Unlike Richard most patients are discharged within two weeks but there are many long stay patients of which the majority are senile. As the numbers of elderly increase this is becoming the greatest mental health problem, a problem for which there is no medical cure and the most that can be done is to provide care and attention. As Dr. G. W. Hughes of Cefn Coed mental unit explained pointing to his geriatric ward where patients say in comfortable but unhomely surroundings. ‘These units are preoccupied with care and the NHS is preoccupied with technology.’

This imbalance is reflected in the thirteen percent of NHS resources allocated to mental health. As a result, few of the Victorian buildings often used as mental hospitals have been able to remove the feel of the workhouse. 65 percent of the mental hospitals were built before 1891. Although patients at Cefn Coed were well cared for, nurses told of the inconveniences caused by short staffing and poor facilities. This pattern is repeated throughout Britain. Nicholas Edwards recently reported on St Davids Hospital in Carmarthan where two nurses were looking after a ward of almost fifty patients.

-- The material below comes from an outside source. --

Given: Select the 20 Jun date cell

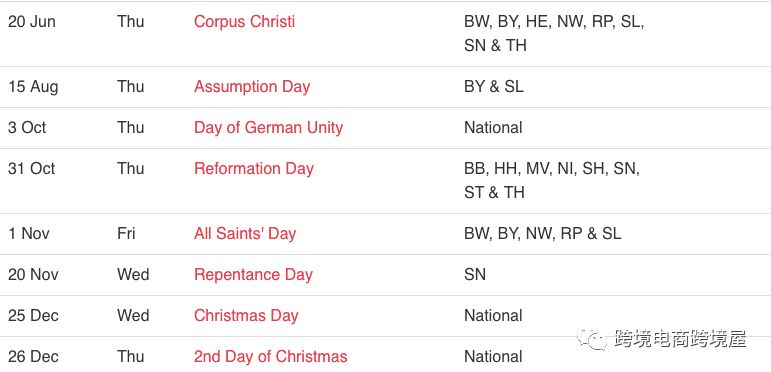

It is this sort of intolerable pressure which leads to abuses and staff on the point of breakdown themselves.

Chris Heginbotham, national director of MIND (the National Association for Mental Health) and the largest mental health charity is also not satisfied with the record of government. ‘It is not acceptable for government of whatever colour to bring about cuts in the basic services of the NHS and expect the voluntary sector to pick up the tab’ – something which MIND is rapidly becoming used to.

Formed in 1946, the MIND provides services including one hundred and sixty local associations, day centre, counselling services and a school for the disturbed at Faversham.

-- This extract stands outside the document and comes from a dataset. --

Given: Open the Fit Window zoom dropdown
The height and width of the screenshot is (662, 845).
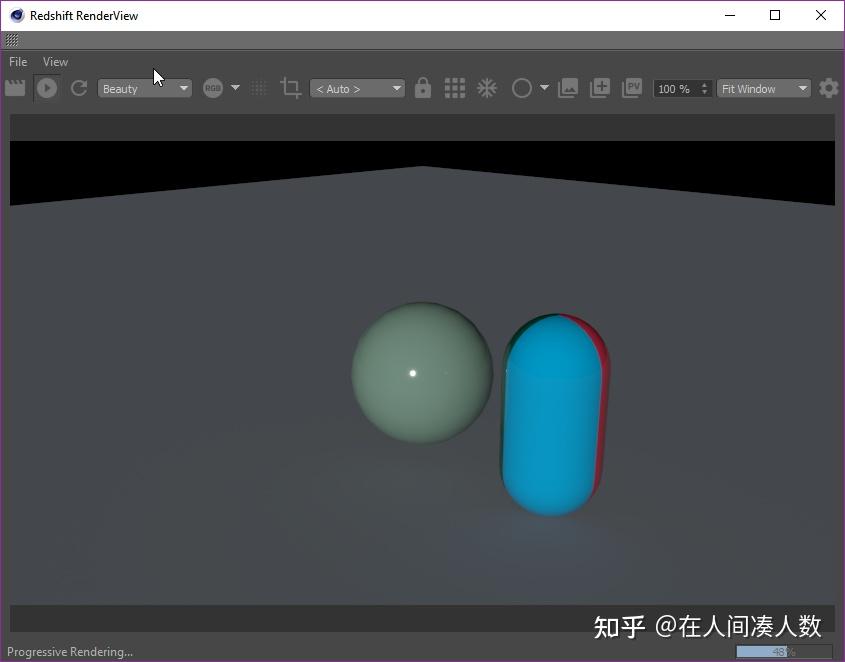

One of its most important commitments is housing ex-psychiatric patients within the community. The 1959 Mental Health Act encouraged this, but as Bob Drake, a MIND development officer explained: ‘housing departments haven’t really got to grips with the problem’. MIND, however, has accommodated about 1,600 ex-psychiatric patients in individual flats who might otherwise be in hospital because they had no-where else to go.

MIND also represents patients seeking discharge through Mental Health tribunals. In the main, doctors let patients discharge themselves. But they can be held compulsorily if a ‘danger to themselves and others’. This clause sometimes causes disagreement. In the Wrexham Park case, the psychiatrist and staff disagreed over the drugging of a patient. This led to dismissals and eventually a Tribunal which freed the patient.

The most difficult task is to dispel public fear of mental illness. ‘There are five standard excuses whenever MIND wants to do anything anywhere,’ Drake says. ‘There is a busy road nearby, there is a much better site down the road, they will rape the daughters and be a bad influence on children. We tried it before and it failed’.

Nevertheless Drake feels that the public is becoming more caring and tolerant. This attitude is reflected in the recently passed Mental Health Amendment Act which gives psychiatric patients the right to vote, thus making them part of the community and a group politicians can no longer ignore.
However as MIND makes progress, its wings are being clipped by the recession and government cuts. Last year they had a deficit of over one million pounds. ‘We are having to cut back on essentials’ say Drake. ‘Last year the combined mental health charities received two million pounds, the RSPCA had seven million. That means we look after our animals three and half times better than our people; mental illness is too close to home to see’.

It is sadly ironic that the frequency of mental illness makes us wish to ignore it – and the ‘it can’t-happen-to-me-attitude’ is a sign of the superstitions surrounding mental illness in the seemingly advanced eighties.’